** REQUIRED WORK **
Look for "Task: Click the Submit Question button" in the records below, then copy that line and every line after it, exactly and with nothing added.

(SUPPLIED RECORDS Opens)

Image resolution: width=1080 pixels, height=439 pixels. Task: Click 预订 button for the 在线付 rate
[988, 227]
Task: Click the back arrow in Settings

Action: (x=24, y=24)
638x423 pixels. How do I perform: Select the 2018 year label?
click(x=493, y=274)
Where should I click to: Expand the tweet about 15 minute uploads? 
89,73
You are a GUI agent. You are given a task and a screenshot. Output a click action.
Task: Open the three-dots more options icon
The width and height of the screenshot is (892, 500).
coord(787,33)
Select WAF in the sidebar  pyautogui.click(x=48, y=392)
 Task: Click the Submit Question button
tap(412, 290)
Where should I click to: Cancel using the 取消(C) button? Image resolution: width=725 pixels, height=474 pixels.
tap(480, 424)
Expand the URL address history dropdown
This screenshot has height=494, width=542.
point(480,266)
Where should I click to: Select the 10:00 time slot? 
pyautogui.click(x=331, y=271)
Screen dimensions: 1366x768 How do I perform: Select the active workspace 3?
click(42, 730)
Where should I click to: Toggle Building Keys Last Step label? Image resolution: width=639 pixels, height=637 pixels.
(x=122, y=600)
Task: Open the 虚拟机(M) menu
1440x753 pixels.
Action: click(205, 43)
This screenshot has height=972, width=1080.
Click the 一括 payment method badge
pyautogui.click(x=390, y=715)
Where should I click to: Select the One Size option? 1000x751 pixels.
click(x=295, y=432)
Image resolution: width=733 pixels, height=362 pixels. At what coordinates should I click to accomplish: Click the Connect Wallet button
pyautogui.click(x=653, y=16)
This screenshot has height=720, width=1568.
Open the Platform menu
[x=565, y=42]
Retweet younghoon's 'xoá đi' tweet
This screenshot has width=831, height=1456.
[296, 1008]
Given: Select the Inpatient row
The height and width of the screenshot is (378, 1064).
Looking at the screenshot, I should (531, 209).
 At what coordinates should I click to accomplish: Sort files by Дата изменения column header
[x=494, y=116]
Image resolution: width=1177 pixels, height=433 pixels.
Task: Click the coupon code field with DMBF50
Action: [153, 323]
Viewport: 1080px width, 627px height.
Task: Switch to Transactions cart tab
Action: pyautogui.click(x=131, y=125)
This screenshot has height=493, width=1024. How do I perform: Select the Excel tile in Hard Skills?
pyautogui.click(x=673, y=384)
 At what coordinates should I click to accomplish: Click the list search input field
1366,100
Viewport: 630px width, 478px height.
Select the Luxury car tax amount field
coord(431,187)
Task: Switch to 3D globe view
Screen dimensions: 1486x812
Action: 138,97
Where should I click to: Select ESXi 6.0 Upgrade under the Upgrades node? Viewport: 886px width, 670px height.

(SUPPLIED RECORDS Closes)

** OUTPUT OF THE EXERCISE **
 Task: Click the Submit Question button
tap(412, 290)
Where should I click to: Cancel using the 取消(C) button? Image resolution: width=725 pixels, height=474 pixels.
tap(480, 424)
Expand the URL address history dropdown
This screenshot has height=494, width=542.
point(480,266)
Where should I click to: Select the 10:00 time slot? 
pyautogui.click(x=331, y=271)
Screen dimensions: 1366x768 How do I perform: Select the active workspace 3?
click(42, 730)
Where should I click to: Toggle Building Keys Last Step label? Image resolution: width=639 pixels, height=637 pixels.
(x=122, y=600)
Task: Open the 虚拟机(M) menu
1440x753 pixels.
Action: click(205, 43)
This screenshot has height=972, width=1080.
Click the 一括 payment method badge
pyautogui.click(x=390, y=715)
Where should I click to: Select the One Size option? 1000x751 pixels.
click(x=295, y=432)
Image resolution: width=733 pixels, height=362 pixels. At what coordinates should I click to accomplish: Click the Connect Wallet button
pyautogui.click(x=653, y=16)
This screenshot has height=720, width=1568.
Open the Platform menu
[x=565, y=42]
Retweet younghoon's 'xoá đi' tweet
This screenshot has width=831, height=1456.
[296, 1008]
Given: Select the Inpatient row
The height and width of the screenshot is (378, 1064).
Looking at the screenshot, I should (531, 209).
 At what coordinates should I click to accomplish: Sort files by Дата изменения column header
[x=494, y=116]
Image resolution: width=1177 pixels, height=433 pixels.
Task: Click the coupon code field with DMBF50
Action: [153, 323]
Viewport: 1080px width, 627px height.
Task: Switch to Transactions cart tab
Action: pyautogui.click(x=131, y=125)
This screenshot has height=493, width=1024. How do I perform: Select the Excel tile in Hard Skills?
pyautogui.click(x=673, y=384)
 At what coordinates should I click to accomplish: Click the list search input field
1366,100
Viewport: 630px width, 478px height.
Select the Luxury car tax amount field
coord(431,187)
Task: Switch to 3D globe view
Screen dimensions: 1486x812
Action: 138,97
Where should I click to: Select ESXi 6.0 Upgrade under the Upgrades node? Viewport: 886px width, 670px height.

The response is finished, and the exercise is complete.